SHORT TASK A: In the Jewell Ridge Coal case summary, why is the Wage and Hour Division Administrator's statement favoring a "face to face" basis not given the weight his rulings usually receive? Answer in one to three sentences.
SHORT TASK B: List every page number cited at the ends of the four numbered holdings in the Jewell Ridge Coal case summary.
SHORT TASK C: Extend the Jewell Ridge Coal case summary, starting right after its final sentence.

TEXT SEGMENT:
────────────────────

325 U.S. 161 (1945), 721, Jewell Ridge Coal Corp. v. Local No. 6167,

Docket Nº:No. 721
Citation:325 U.S. 161, 65 S.Ct. 1063, 89 L.Ed. 1534
Party Name:Jewell Ridge Coal Corp. v. Local No. 6167,
Case Date:May 07, 1945
Court:United States Supreme Court

Page 161

325 U.S. 161 (1945)

65 S.Ct. 1063, 89 L.Ed. 1534

Jewell Ridge Coal Corp.


Local No. 6167,

No. 721

United States Supreme Court

May 7, 1945

United Mineworkers of America

Argued March 9, 1945




1. Time spent by miners in traveling underground between the portal and the working face of bituminous coal mines held required by § 7 of the Fair Labor Standards Act to be included in the work week, and to be compensated accordingly. Following Tennessee Coal Co. v. Muscoda Local, 321 U.S. 590. Pp. 163, 166.

2. The requirement of § 7 of the Fair Labor Standards Act that time spent by miners in traveling underground between the portal and the working face of bituminous coal mines be included in the work week and compensated accordingly cannot be frustrated by any contrary custom or contract. P. 167.

3. The legislative history of the Fair Labor Standards Act does not require a conclusion different from that here reached. P. 168.

4. A statement of the Administrator of the Wage and Hour Division favoring the computation of working time in the bituminous coal industry on a "face to face" basis, being legally untenable, is not entitled to the weight usually accorded the Administrator's rulings, interpretations, and opinions. P. 169.

145 F.2d 10 affirmed.

Page 162

Certiorari, 323 U.S. 707, to review the reversal of a judgment for the plaintiff (petitioner here) in a declaratory judgment action seeking a construction of the Fair Labor Standards Act. 53 F.Supp. 935.

────────────────────

LISTING:
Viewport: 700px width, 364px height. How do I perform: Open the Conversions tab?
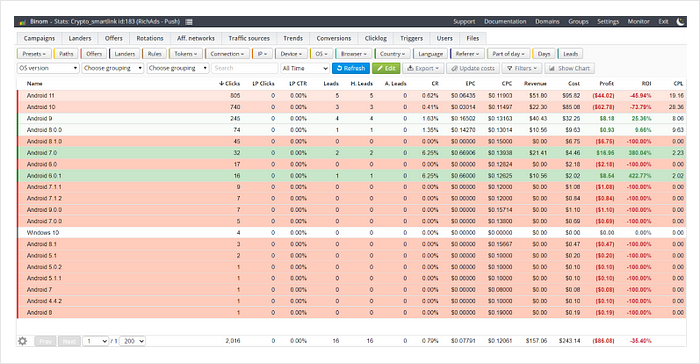tap(333, 38)
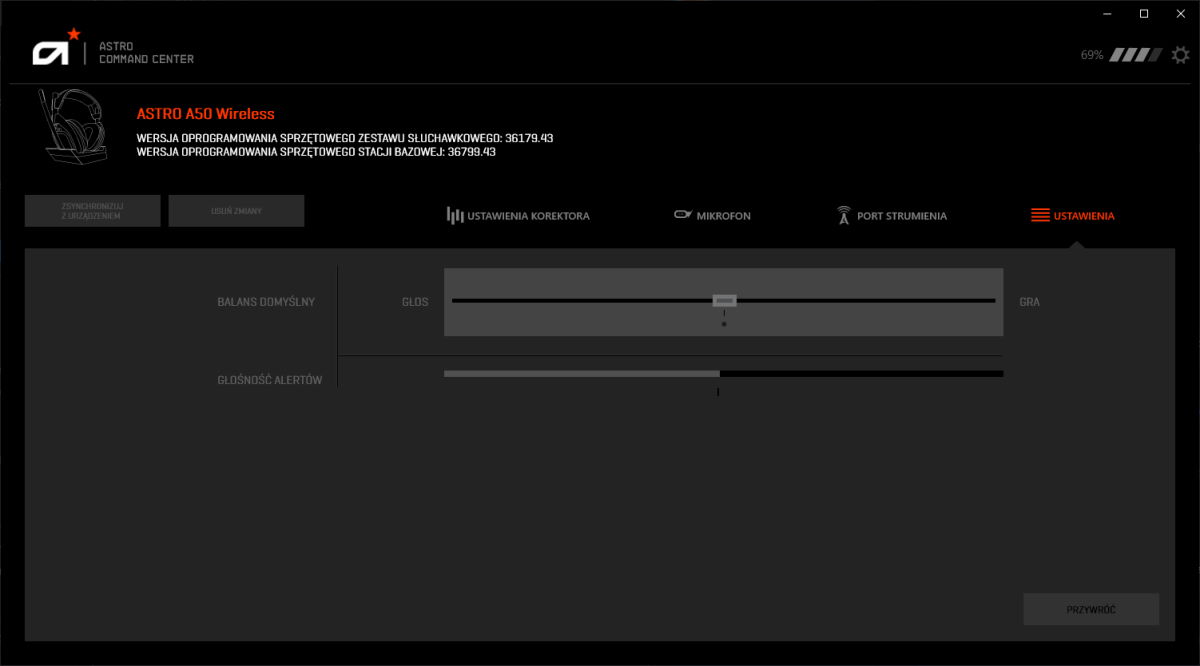Click the Przywróć button

click(x=1090, y=609)
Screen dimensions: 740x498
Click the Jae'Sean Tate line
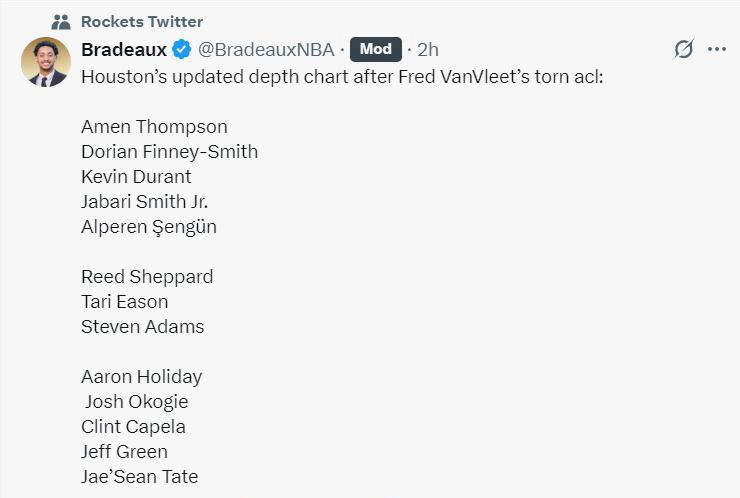[x=139, y=477]
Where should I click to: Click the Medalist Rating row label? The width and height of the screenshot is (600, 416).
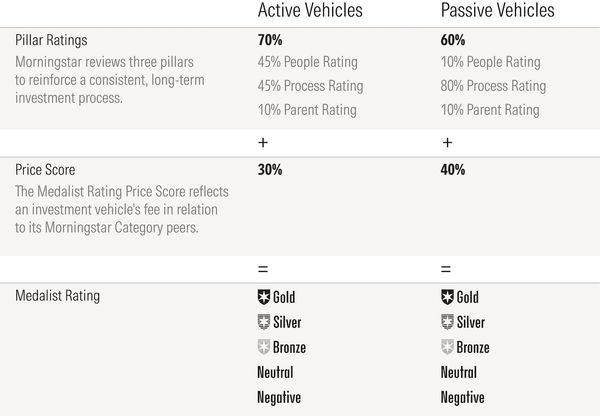pos(57,296)

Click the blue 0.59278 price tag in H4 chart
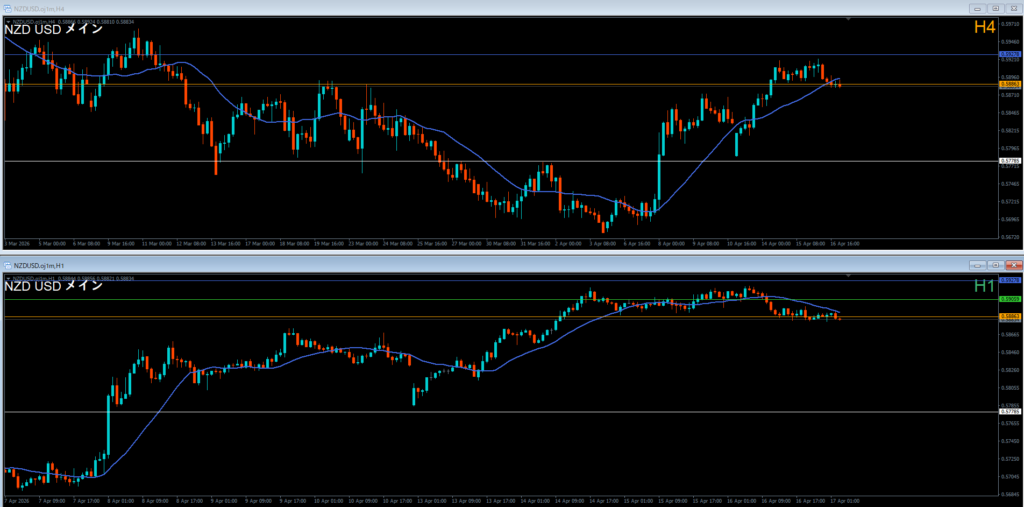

────────────────────

ANSWER A: The Administrator's statement is not given that weight because it is legally untenable. It favored computing working time in the bituminous coal industry on a "face to face" basis, but the Court held that underground travel time between the portal and the working face must be included in the work week.

ANSWER B: 163, 166, 167, 168, 169

ANSWER C:
MURPHY, J., lead opinion

MR. JUSTICE MURPHY delivered the opinion of the Court.

In Tennessee Coal Co. v. Muscoda Local No. 123, 321 U.S. 590, this Court held that underground travel in iron ore mines constituted work, and hence was included in the compensable work week within the meaning of Section 7(a) of the Fair Labor Standards Act of 1938, 52 Stat. 1060, 1063, 29 U.S.C. § 207(a). The sole issue in this case is whether any different result must be reached as regards underground travel in bituminous coal mines.

[65 S.Ct. 1065] The petitioner, Jewell Ridge Coal Corporation, owns two bituminous coal mines in Virginia. It instituted this declaratory judgment action against the respondent unions and certain of their officials, representing all of petitioner's underground mine workers. The respondents filed an answer and a counterclaim. By stipulation,

Page 163

the parties sought to determine

what constitutes the working time which makes up the work week of plaintiff's underground employees within the meaning of Section 7 of the Fair Labor Standards Act of 1938, and what amounts, if any, are due and unpaid to such employees under said Section, the determination of such amounts, if any, to be later referred to a special master.

This issue relates only to the work performed by petitioner's underground miners between April 1, 1943, and June 20, 1943.

After hearing evidence and argument, the District Court concluded that petitioner had correctly computed the work week on a "face to face" basis, and that the Act did not require that the work week include

either time spent by such employees outside the portal of the mines before entering therein or time spent in traveling from the portals to their usual places of work and return.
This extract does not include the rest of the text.